▶ _Exercise objective_:
Nothing but the line with "Task: Select the Nature And Animal category" and the lines after it, through the end of the records below, is to be repeated, exactly as it is.

(Records for processing Opens)

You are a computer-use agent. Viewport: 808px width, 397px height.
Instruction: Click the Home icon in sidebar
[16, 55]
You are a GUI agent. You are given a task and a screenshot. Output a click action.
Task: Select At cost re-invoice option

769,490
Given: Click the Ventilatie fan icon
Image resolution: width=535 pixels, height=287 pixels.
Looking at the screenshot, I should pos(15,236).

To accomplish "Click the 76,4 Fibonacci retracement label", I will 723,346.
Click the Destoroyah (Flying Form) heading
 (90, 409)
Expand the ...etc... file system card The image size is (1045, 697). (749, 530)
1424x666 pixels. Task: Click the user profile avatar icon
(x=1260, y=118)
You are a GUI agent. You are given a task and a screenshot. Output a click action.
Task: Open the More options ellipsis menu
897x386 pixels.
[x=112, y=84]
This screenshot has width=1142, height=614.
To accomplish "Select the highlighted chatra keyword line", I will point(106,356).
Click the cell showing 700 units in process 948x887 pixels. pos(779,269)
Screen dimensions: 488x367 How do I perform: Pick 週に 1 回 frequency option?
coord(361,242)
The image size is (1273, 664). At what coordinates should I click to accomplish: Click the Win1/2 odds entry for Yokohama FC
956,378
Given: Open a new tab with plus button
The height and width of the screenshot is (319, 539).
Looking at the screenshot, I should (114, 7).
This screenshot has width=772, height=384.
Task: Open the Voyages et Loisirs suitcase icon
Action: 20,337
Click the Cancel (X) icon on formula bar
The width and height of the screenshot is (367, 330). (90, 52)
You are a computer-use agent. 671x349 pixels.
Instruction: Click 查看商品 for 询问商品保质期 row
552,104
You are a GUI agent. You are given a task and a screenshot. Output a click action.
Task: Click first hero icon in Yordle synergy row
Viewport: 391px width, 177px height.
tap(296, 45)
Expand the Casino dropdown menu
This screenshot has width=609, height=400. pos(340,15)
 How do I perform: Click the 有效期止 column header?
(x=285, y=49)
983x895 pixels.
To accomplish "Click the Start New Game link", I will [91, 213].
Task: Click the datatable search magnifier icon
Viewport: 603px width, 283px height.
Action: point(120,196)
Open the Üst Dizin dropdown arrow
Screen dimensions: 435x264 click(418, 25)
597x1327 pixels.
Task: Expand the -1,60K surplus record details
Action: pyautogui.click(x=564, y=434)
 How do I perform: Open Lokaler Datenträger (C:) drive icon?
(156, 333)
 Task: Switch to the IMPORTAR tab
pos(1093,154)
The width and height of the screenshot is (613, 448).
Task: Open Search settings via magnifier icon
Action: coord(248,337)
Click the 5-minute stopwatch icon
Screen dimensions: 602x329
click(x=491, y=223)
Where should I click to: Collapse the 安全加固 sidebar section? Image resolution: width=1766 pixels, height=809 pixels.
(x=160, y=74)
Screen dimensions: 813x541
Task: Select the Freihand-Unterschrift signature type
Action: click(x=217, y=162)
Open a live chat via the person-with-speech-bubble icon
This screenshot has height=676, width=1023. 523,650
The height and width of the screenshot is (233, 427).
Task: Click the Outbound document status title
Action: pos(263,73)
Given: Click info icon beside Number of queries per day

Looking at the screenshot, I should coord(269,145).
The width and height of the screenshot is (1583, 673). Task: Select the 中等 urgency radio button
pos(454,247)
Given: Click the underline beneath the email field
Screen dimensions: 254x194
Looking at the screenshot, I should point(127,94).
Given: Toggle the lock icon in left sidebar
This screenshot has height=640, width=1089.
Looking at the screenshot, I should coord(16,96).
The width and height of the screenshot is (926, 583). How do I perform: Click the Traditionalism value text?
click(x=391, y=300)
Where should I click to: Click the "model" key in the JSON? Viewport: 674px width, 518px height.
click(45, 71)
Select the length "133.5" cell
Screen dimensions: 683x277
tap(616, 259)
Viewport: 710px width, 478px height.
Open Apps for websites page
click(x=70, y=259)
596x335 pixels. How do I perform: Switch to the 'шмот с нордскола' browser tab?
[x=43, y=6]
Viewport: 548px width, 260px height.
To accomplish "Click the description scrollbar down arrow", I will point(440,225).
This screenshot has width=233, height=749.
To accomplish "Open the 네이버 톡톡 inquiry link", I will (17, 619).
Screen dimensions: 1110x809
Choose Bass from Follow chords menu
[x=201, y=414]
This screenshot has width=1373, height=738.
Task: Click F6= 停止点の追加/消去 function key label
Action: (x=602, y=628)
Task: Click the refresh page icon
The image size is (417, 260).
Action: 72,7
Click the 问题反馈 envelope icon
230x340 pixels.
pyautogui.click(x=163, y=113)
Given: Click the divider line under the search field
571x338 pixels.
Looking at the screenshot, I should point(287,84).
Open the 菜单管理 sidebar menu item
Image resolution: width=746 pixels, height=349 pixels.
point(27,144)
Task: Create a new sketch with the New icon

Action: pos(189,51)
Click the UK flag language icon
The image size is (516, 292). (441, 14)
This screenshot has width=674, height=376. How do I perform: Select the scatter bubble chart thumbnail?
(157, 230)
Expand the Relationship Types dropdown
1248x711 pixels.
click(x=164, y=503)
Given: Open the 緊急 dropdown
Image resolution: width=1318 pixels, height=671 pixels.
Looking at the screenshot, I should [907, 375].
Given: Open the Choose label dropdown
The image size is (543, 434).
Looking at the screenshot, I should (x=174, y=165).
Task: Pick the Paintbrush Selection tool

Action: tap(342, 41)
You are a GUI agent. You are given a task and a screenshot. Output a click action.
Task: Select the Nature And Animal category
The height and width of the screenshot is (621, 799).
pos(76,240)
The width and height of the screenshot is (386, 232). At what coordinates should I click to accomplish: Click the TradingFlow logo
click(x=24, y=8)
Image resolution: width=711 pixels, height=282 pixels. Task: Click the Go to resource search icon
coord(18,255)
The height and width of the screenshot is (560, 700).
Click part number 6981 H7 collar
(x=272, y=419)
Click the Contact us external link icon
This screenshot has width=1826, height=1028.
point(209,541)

(Records for processing Closes)

▶ _Result of the task_:
Task: Select the Nature And Animal category
The height and width of the screenshot is (621, 799).
pos(76,240)
The width and height of the screenshot is (386, 232). At what coordinates should I click to accomplish: Click the TradingFlow logo
click(x=24, y=8)
Image resolution: width=711 pixels, height=282 pixels. Task: Click the Go to resource search icon
coord(18,255)
The height and width of the screenshot is (560, 700).
Click part number 6981 H7 collar
(x=272, y=419)
Click the Contact us external link icon
This screenshot has width=1826, height=1028.
point(209,541)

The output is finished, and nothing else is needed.